THE REQUEST:
Could you copy out the records verbatim, from the line containing "You are a GUI" up to and including the final line of the records, without the pictures?

SUPPLIED RECORDS:

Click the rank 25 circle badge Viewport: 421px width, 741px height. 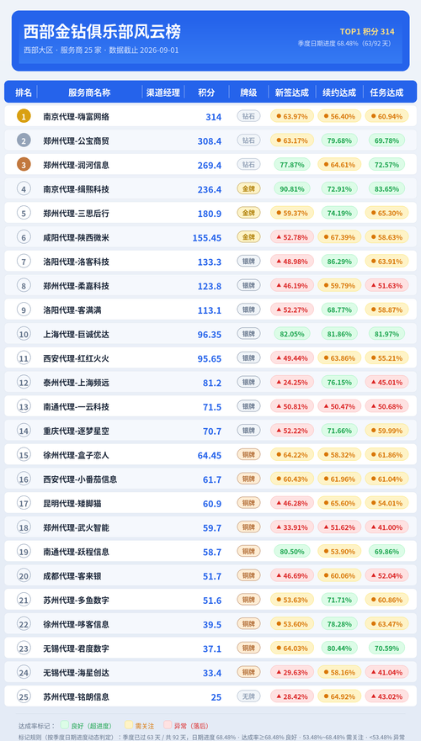click(24, 696)
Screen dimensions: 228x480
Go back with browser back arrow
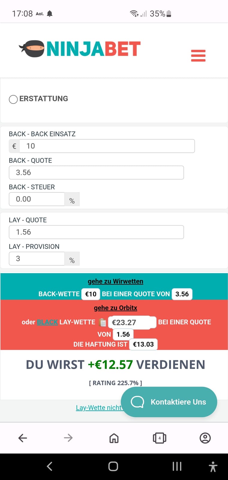[x=23, y=438]
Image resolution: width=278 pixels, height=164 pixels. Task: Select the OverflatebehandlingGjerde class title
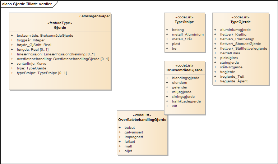[x=142, y=119]
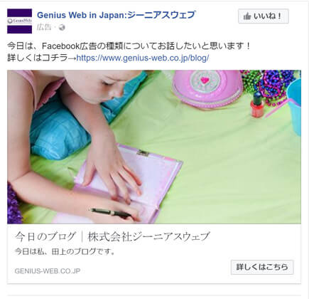Click the 詳しくはこちら call-to-action button

pyautogui.click(x=262, y=267)
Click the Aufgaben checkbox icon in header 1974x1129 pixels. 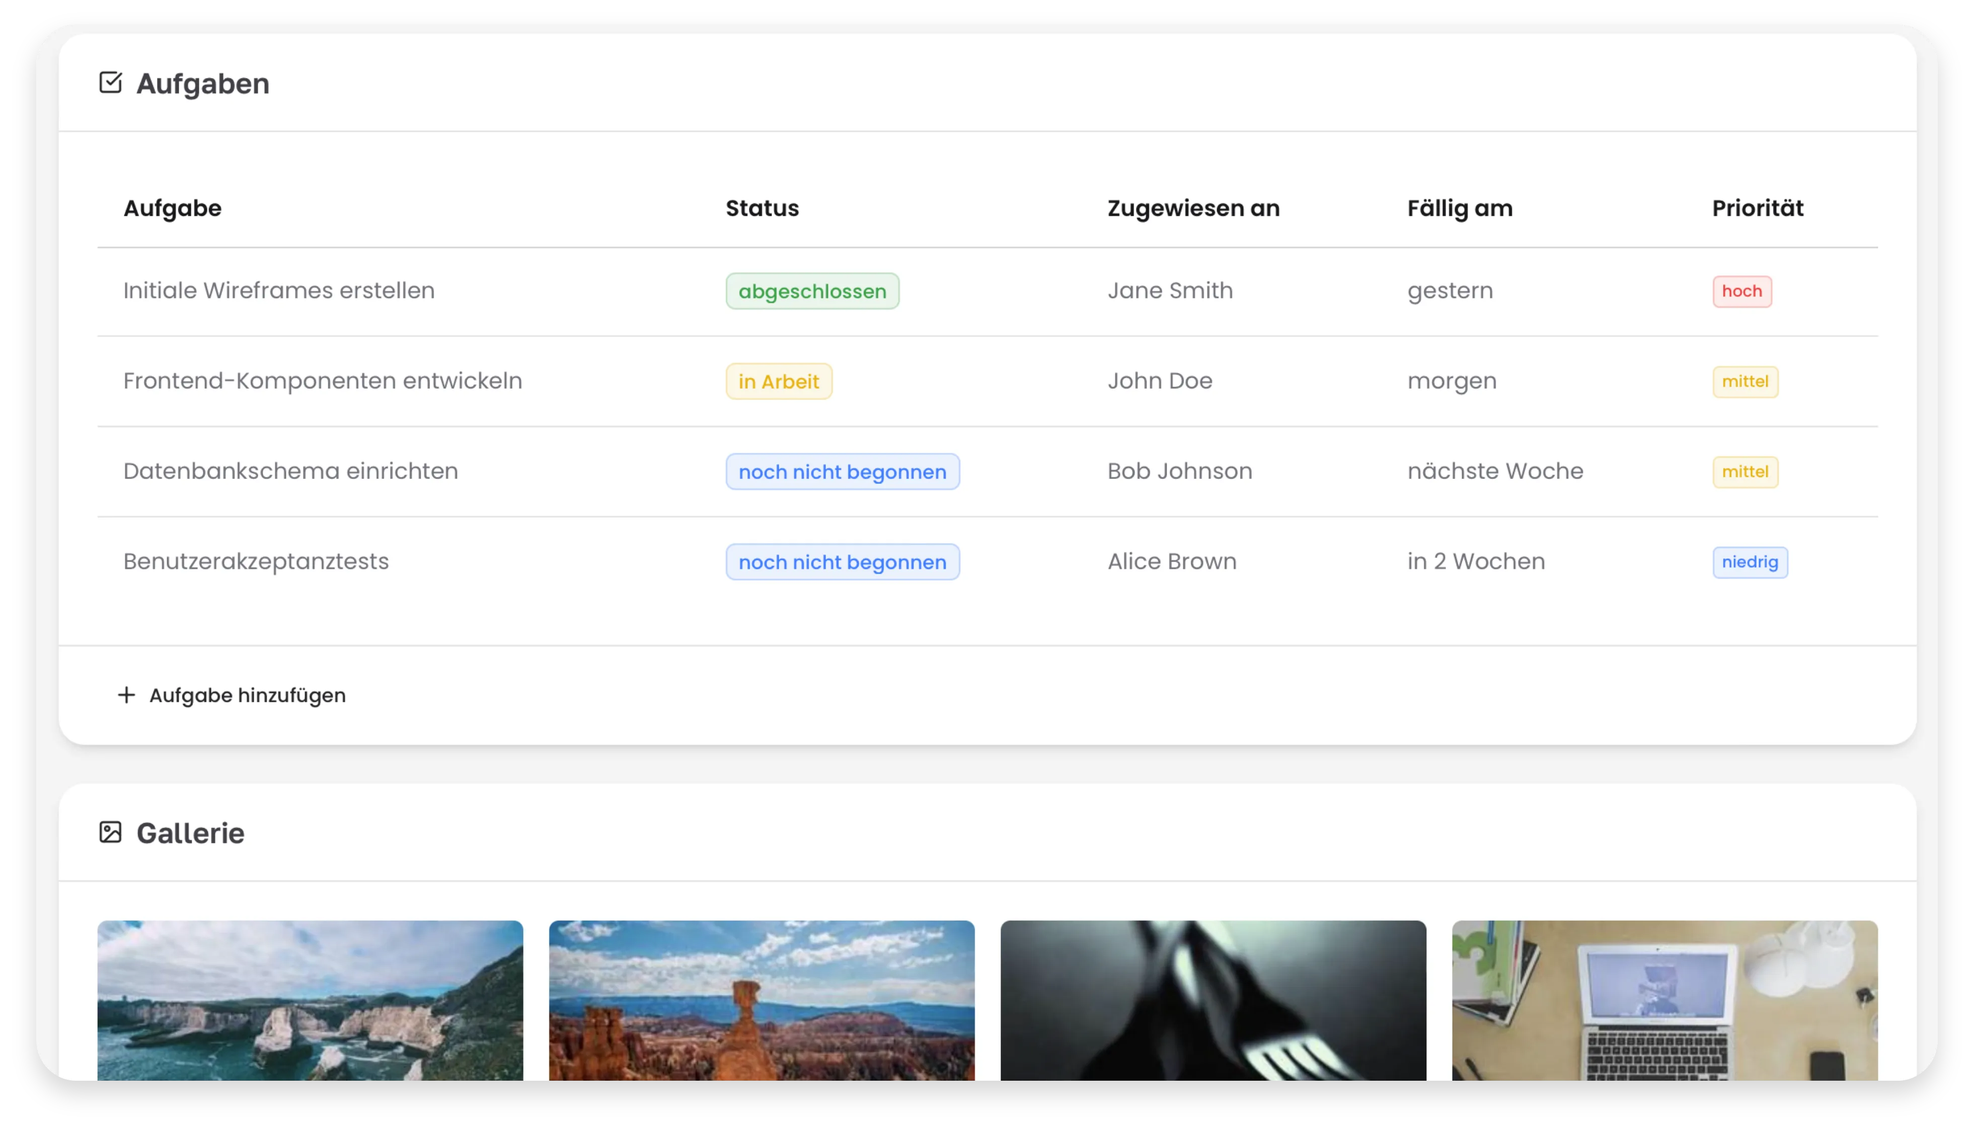tap(110, 82)
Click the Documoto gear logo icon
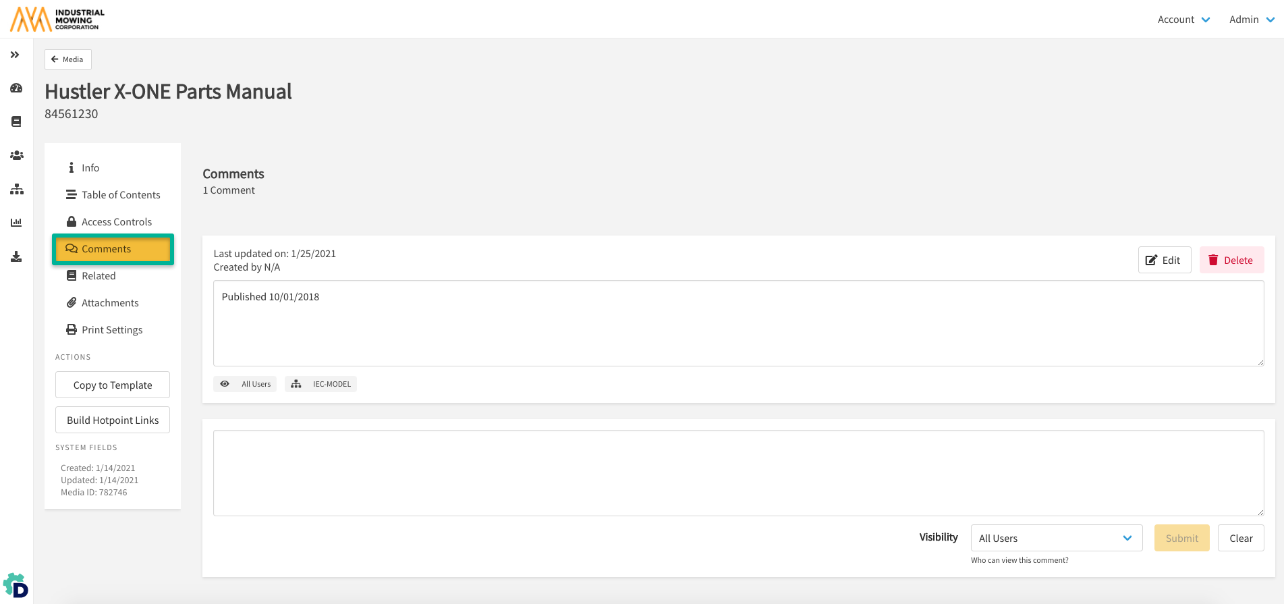 (x=16, y=586)
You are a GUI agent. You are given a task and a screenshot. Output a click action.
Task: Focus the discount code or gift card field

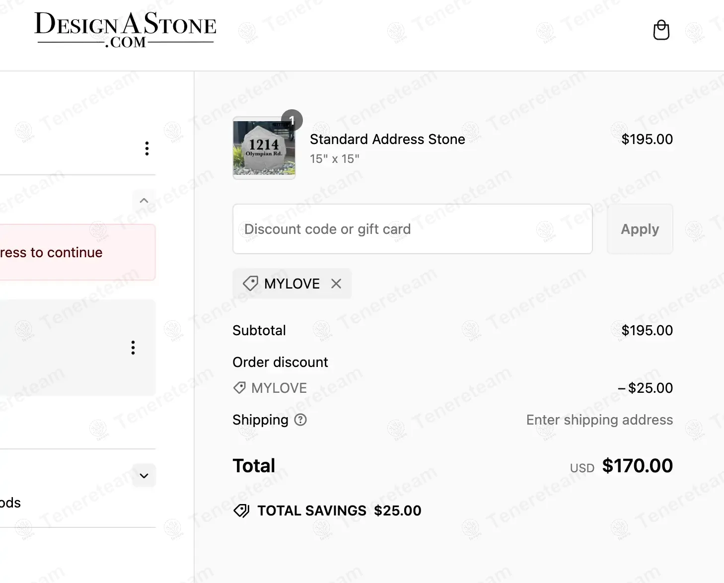click(412, 229)
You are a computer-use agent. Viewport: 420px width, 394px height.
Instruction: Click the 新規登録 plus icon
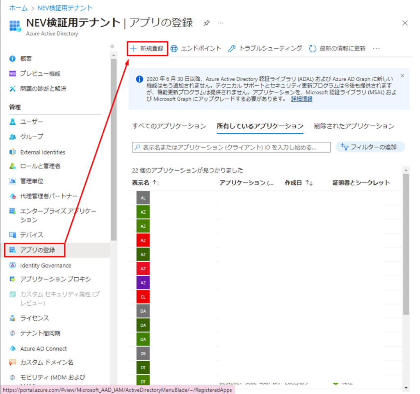133,48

SOLVED EXERCISE:
You are a GUI agent. You are given a task and a screenshot. Output a click action.
Task: Focus the discount code or gift card field

click(412, 229)
You are a computer-use agent. Viewport: 420px width, 394px height.
Instruction: Click the 新規登録 plus icon
133,48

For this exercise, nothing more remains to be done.